— Goal —
Copy the data word for word, from the line containing "The image size is (1643, 987)." through the last line of the data, including both of those lines.

— Records —

START

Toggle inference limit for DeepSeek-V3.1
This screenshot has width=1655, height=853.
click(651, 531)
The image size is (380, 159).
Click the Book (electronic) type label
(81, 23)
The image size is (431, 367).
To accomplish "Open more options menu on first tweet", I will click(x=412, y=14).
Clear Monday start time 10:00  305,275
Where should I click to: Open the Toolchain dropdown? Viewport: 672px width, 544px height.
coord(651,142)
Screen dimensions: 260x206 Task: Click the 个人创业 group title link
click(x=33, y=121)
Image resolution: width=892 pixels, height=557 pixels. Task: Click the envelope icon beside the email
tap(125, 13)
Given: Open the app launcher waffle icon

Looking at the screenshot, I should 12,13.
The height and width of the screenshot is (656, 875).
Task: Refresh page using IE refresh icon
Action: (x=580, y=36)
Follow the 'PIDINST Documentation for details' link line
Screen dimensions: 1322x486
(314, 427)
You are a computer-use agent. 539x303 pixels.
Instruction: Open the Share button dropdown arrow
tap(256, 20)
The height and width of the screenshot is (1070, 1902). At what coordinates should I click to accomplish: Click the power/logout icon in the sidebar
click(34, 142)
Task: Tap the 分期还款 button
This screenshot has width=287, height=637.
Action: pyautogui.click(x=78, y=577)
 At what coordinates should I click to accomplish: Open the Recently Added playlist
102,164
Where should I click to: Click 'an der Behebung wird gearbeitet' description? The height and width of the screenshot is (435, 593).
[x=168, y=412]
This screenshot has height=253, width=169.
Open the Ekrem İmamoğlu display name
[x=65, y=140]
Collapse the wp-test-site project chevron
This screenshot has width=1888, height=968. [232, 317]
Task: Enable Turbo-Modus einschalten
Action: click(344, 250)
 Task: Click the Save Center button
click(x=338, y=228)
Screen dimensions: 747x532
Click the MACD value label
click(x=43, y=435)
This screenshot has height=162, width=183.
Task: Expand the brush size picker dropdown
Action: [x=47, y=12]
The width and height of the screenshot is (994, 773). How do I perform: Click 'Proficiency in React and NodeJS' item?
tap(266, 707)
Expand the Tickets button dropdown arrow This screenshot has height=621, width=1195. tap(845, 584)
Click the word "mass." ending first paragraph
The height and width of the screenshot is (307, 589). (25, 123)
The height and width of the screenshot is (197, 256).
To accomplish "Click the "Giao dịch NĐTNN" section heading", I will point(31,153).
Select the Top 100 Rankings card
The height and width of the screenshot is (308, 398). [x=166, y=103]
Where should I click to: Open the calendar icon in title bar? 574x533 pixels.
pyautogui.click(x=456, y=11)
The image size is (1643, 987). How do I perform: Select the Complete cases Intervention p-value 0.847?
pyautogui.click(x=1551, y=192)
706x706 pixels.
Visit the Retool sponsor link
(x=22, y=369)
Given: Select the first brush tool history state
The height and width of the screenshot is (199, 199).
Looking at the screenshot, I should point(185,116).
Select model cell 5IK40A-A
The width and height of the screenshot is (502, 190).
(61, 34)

END

— Reply to the exercise —
The image size is (1643, 987). How do I perform: Select the Complete cases Intervention p-value 0.847?
pyautogui.click(x=1551, y=192)
706x706 pixels.
Visit the Retool sponsor link
(x=22, y=369)
Given: Select the first brush tool history state
The height and width of the screenshot is (199, 199).
Looking at the screenshot, I should point(185,116).
Select model cell 5IK40A-A
The width and height of the screenshot is (502, 190).
(61, 34)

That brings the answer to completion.